Exercise instructions = Reproduce, with no changes, the items below, starting at the line containing "The image size" and ending at the line containing "Click the 代价与残余风险要一起说清", with both of those lines included.

Task inputs =
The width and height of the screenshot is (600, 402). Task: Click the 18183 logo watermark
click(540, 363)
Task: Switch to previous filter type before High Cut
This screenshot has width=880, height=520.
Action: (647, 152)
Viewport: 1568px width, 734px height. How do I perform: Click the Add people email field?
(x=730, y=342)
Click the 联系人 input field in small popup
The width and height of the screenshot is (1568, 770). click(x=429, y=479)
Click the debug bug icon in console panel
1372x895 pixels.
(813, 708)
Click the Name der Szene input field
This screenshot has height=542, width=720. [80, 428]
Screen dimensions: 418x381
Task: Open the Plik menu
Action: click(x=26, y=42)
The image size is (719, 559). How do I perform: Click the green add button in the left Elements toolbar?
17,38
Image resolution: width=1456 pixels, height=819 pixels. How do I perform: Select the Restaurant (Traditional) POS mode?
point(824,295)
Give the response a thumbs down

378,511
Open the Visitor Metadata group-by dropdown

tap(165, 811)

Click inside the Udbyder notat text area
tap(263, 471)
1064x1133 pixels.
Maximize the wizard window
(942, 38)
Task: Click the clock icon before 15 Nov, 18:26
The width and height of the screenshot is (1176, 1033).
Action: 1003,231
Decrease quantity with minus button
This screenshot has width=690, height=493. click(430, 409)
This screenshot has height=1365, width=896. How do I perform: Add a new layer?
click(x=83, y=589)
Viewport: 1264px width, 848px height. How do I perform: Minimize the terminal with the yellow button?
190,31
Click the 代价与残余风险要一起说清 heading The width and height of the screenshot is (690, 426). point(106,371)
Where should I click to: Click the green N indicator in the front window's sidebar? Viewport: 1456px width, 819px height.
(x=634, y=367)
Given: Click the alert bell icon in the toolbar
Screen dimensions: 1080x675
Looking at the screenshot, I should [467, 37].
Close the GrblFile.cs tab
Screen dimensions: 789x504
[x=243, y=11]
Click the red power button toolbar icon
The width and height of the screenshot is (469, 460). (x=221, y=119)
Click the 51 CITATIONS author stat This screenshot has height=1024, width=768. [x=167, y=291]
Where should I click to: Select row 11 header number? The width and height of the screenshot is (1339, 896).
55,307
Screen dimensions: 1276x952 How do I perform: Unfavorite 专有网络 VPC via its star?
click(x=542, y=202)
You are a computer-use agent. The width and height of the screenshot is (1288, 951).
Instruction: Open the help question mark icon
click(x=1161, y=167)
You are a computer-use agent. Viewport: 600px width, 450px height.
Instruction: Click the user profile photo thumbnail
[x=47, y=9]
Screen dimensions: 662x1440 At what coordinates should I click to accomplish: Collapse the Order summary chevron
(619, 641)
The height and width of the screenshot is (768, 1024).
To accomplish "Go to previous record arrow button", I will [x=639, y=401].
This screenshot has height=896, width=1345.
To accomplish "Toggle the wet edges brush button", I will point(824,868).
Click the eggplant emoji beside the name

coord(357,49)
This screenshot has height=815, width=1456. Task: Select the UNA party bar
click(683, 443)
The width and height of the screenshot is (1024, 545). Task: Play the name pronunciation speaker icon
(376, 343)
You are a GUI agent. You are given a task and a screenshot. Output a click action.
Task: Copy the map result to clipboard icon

Answer to this problem =
The image size is (719, 559). How do I perform: Click the green add button in the left Elements toolbar?
17,38
Image resolution: width=1456 pixels, height=819 pixels. How do I perform: Select the Restaurant (Traditional) POS mode?
point(824,295)
Give the response a thumbs down

378,511
Open the Visitor Metadata group-by dropdown

tap(165, 811)

Click inside the Udbyder notat text area
tap(263, 471)
1064x1133 pixels.
Maximize the wizard window
(942, 38)
Task: Click the clock icon before 15 Nov, 18:26
The width and height of the screenshot is (1176, 1033).
Action: 1003,231
Decrease quantity with minus button
This screenshot has width=690, height=493. click(430, 409)
This screenshot has height=1365, width=896. How do I perform: Add a new layer?
click(x=83, y=589)
Viewport: 1264px width, 848px height. How do I perform: Minimize the terminal with the yellow button?
190,31
Click the 代价与残余风险要一起说清 heading The width and height of the screenshot is (690, 426). point(106,371)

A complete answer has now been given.